[Instructions to follow] Give the lines again, unchanged, starting with the line containing "The image size is (516, 314)." and ending with the last line of the data below.
::: Excerpted data
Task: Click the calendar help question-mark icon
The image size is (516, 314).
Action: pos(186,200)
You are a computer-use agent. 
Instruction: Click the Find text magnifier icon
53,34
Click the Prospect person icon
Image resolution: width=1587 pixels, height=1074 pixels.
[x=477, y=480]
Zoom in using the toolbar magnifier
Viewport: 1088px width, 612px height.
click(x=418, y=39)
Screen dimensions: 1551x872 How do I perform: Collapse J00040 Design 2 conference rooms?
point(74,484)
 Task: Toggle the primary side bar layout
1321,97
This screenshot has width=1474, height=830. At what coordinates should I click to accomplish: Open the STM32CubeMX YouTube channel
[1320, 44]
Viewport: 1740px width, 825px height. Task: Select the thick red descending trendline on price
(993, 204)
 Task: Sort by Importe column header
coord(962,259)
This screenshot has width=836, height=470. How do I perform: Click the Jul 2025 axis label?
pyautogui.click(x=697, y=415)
::::::
[Response for this exercise]
The image size is (516, 314).
Action: pos(186,200)
You are a computer-use agent. 
Instruction: Click the Find text magnifier icon
53,34
Click the Prospect person icon
Image resolution: width=1587 pixels, height=1074 pixels.
[x=477, y=480]
Zoom in using the toolbar magnifier
Viewport: 1088px width, 612px height.
click(x=418, y=39)
Screen dimensions: 1551x872 How do I perform: Collapse J00040 Design 2 conference rooms?
point(74,484)
 Task: Toggle the primary side bar layout
1321,97
This screenshot has width=1474, height=830. At what coordinates should I click to accomplish: Open the STM32CubeMX YouTube channel
[1320, 44]
Viewport: 1740px width, 825px height. Task: Select the thick red descending trendline on price
(993, 204)
 Task: Sort by Importe column header
coord(962,259)
This screenshot has width=836, height=470. How do I perform: Click the Jul 2025 axis label?
pyautogui.click(x=697, y=415)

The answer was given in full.